Added: You asked how I knew to subtract the parabola from the exponential. Think about calculating the area of a horizontal strip of width $dy$ taken at some particular value of $y$: I need to multiply the width $dy$ by the length of the strip. The strip runs between two $x$-coordinates, $y^2-2$ and $e^y$, so its length is the larger of these numbers minus the smaller.

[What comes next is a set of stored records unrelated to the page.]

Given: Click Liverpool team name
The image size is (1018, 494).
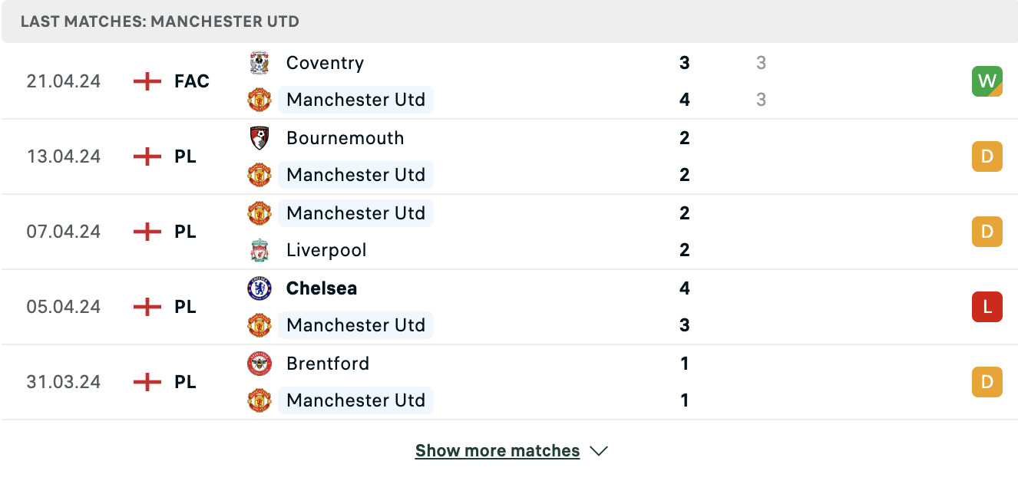Looking at the screenshot, I should pyautogui.click(x=326, y=250).
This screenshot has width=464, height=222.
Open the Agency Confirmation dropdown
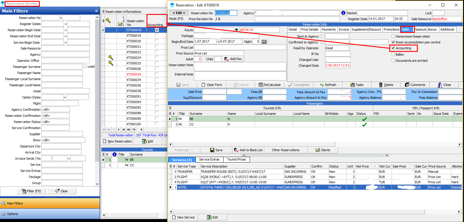click(x=55, y=110)
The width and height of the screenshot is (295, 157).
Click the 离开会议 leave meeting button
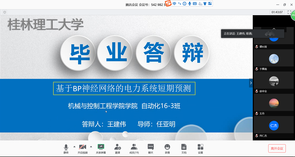(277, 148)
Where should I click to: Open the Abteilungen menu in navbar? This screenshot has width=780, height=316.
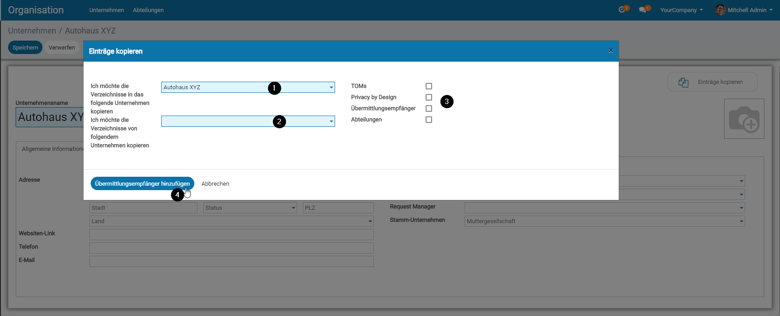tap(148, 10)
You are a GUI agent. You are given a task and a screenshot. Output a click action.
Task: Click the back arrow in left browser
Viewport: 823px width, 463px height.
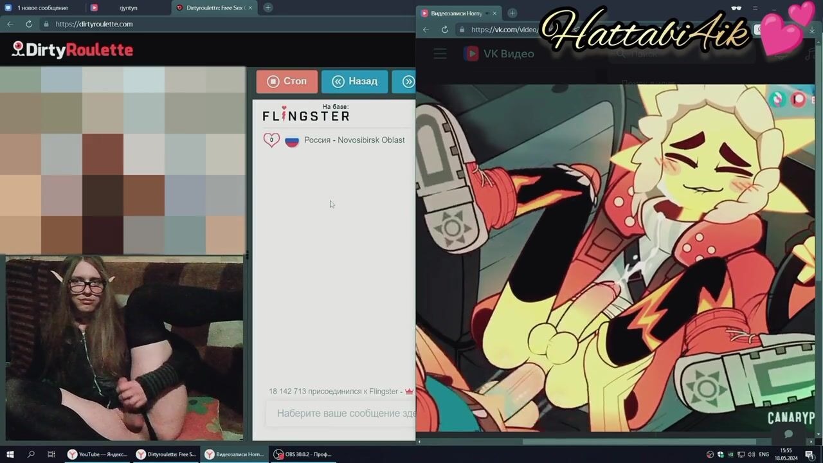click(x=10, y=24)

Digression: How long is a line segment that runs from $x=-1$ to $x=3$? The segment runs from $-1$ up to $0$, for a length of $1$, and then from $0$ to $3$, for an additional length of $3$, making a total length of $4$. It’s not coincidence that $3-(-1)=4$: the length is always the bigger $x$-coordinate minus the smaller one. In this example you can see that subtracting $-1$ has the effect of adding to $3$ the length of the part of the segment that’s to the left of $0$, which is exactly what’s needed to make it come out right.
Back to the problem: I know that $y^2-2, because between $y=-1$ and $y=1$ the parabola lies entirely to the left of the exponential, so it always gives the smaller $x$-coordinate. (For that matter, I also know it because $y^2-2<0$ when $-1\le y\le 1$, and $e^y$ is always positive.) Thus, I know that the length of a skinny rectangle at height $y$ must be $e^y-(y^2-2)$, and its area must be $\big(e^y-(y^2-2)\big)dy$.
Note that if the integration had been with respect to $x$, so that I had vertical strips of width $dx$, I’d subtract the bottom $y$-coordinate from the top one. It’s exactly the same idea: I’m getting the length of a strip by subtracting the small coordinate from the large one.